▶ _課題_
以下の記録から、語「size」を含む行をすべて抜き出しなさい。

▶ _提供資料_
========================

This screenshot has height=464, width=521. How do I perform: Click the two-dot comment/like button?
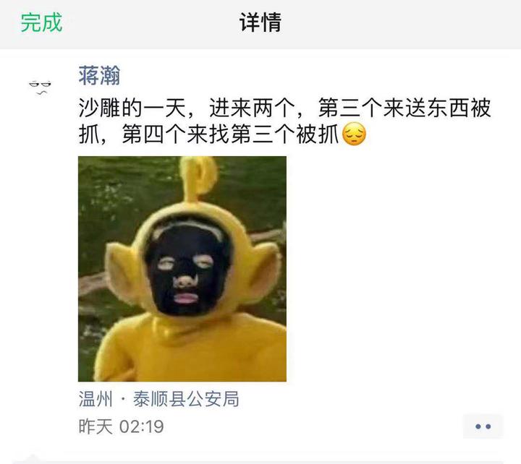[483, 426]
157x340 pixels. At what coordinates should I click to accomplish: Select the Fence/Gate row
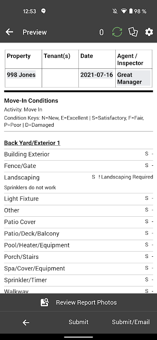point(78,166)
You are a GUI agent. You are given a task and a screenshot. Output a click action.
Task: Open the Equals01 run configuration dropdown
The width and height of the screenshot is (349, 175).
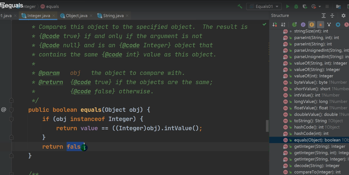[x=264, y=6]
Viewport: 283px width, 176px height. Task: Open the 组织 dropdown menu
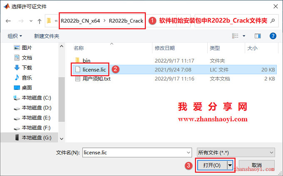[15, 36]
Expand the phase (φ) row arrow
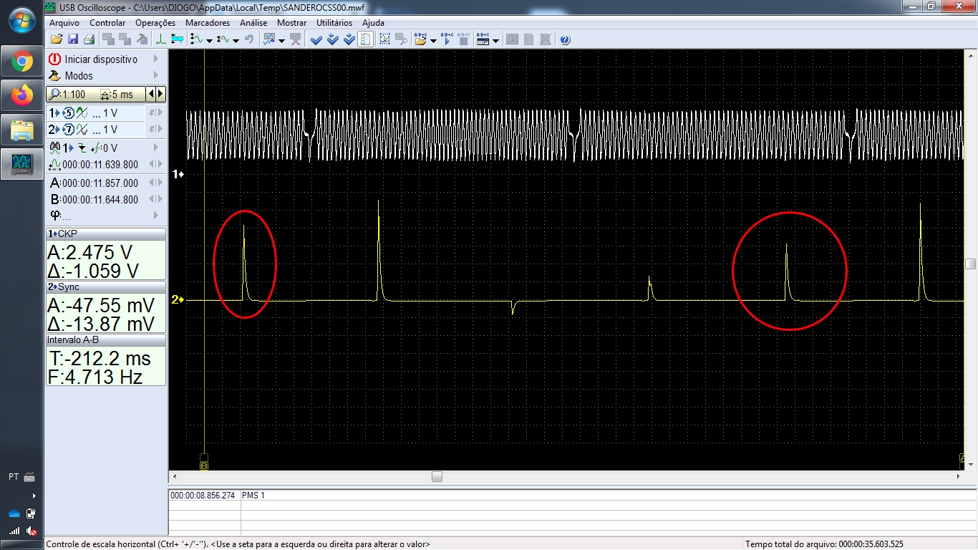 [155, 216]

========================

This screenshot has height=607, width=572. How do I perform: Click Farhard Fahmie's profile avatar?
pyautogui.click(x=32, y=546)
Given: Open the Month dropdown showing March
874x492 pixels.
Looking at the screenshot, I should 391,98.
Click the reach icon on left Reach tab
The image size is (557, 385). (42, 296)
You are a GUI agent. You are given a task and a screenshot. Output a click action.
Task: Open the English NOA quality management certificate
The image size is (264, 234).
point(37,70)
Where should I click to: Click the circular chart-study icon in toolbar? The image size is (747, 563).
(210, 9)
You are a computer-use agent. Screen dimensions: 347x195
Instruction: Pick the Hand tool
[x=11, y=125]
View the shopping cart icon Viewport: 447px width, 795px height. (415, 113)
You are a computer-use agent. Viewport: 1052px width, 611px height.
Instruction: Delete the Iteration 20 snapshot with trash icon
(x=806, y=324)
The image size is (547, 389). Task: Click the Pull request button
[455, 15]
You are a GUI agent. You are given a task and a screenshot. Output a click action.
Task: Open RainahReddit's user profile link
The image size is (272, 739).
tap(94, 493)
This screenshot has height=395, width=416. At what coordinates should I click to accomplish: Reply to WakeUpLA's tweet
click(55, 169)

========================

▶ _解答_
The image size is (557, 385). (42, 296)
The image size is (264, 234).
Where should I click to: Click the circular chart-study icon in toolbar? The image size is (747, 563).
The image size is (547, 389). Task: Click the Pull request button
The image size is (272, 739).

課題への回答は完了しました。